Gestion des incidents applicatifs : de la détection à la résolution

Un incident applicatif est un événement qui impacte la disponibilité ou les fonctionnalités d'une application en production. Sa gestion détermine la durée de l'impact pour les utilisateurs et la qualité de la communication vers les parties prenantes.

Nticstudio applique un processus structuré de gestion des incidents dans le cadre de l'offre Run.

Détection : automatique vs signalement utilisateur

La détection automatique (monitoring, alertes) doit précéder le signalement utilisateur. Quand un utilisateur signale un problème, l'incident s'est déjà produit depuis plusieurs minutes au minimum. Le monitoring permet d'être informé en même temps que le problème apparaît, pas après.

Les sources de détection automatique : alertes de disponibilité (uptime monitoring), erreurs applicatives en hausse anormale (Sentry), métriques d'usage anormalement bas (chute des transactions, des inscriptions), et alertes d'infrastructure (CPU, mémoire, espace disque).

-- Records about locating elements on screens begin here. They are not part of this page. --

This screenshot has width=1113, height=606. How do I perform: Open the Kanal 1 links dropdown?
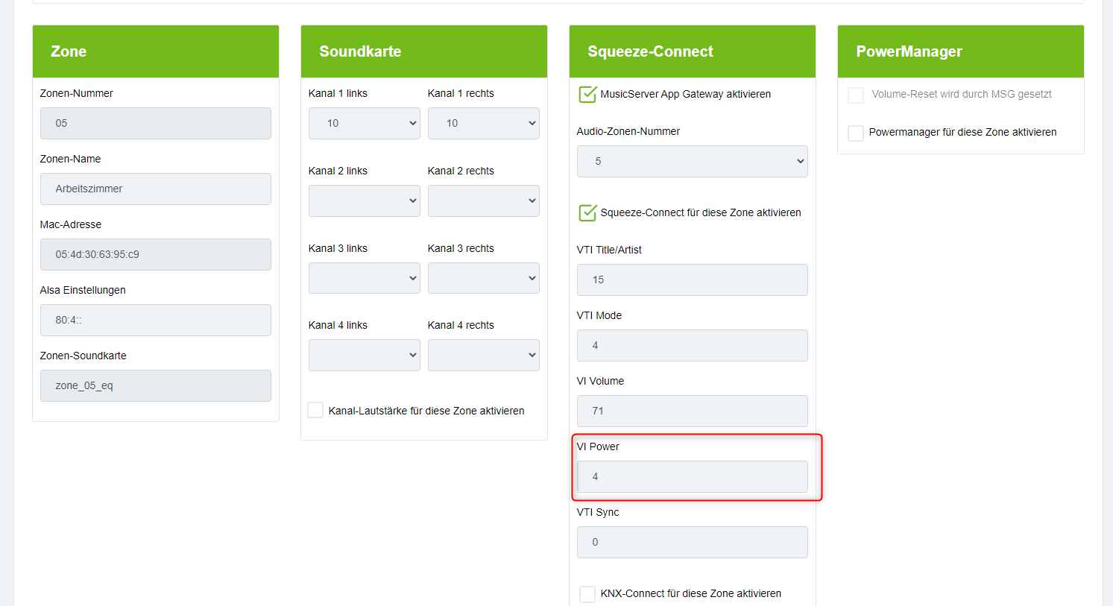(x=364, y=124)
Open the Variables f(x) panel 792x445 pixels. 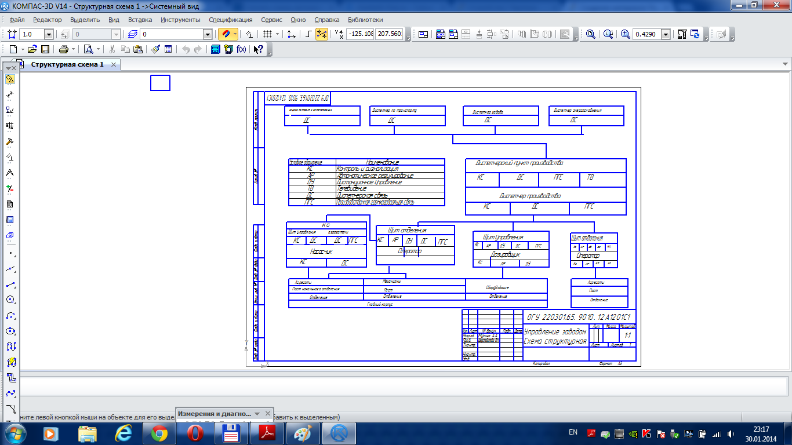tap(241, 49)
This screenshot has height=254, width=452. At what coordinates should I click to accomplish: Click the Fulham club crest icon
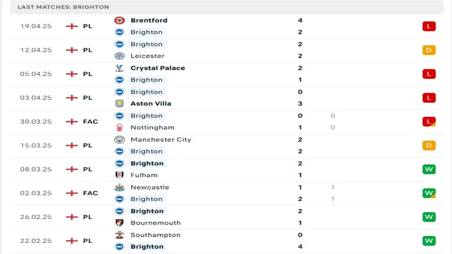click(x=119, y=175)
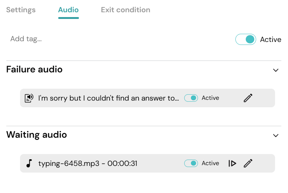Click the text-to-speech icon in failure audio row
Image resolution: width=288 pixels, height=193 pixels.
click(x=29, y=98)
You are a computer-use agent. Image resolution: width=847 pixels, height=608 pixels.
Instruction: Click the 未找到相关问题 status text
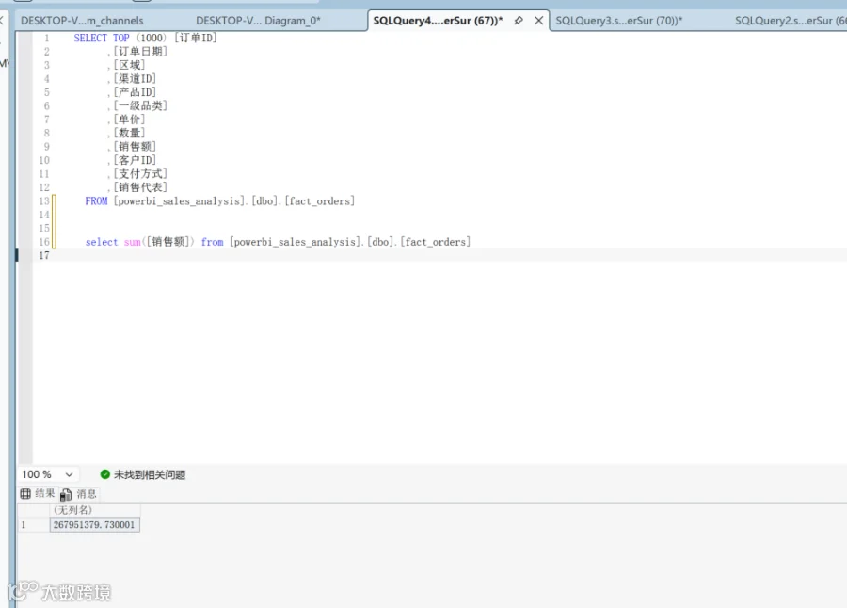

Qualification et déclaration de l'incident

À la réception d'une alerte ou d'un signalement, la première étape est la qualification : l'incident est-il réel ? Quelle est sa criticité ? Combien d'utilisateurs sont impactés ? La qualification prend 5 à 15 minutes et conditionne la mobilisation des ressources.

Un incident confirmé est déclaré avec : son niveau de criticité (P0 à P3), une première estimation de l'impact, et l'ouverture d'un canal de communication dédié (fil Slack, bridge téléphonique pour les P0).

Résolution et communication pendant l'incident

Pendant l'incident, deux activités en parallèle : la résolution technique (investigation de la cause, mise en place d'une solution temporaire si possible, déploiement du correctif) et la communication (mises à jour régulières vers les parties prenantes).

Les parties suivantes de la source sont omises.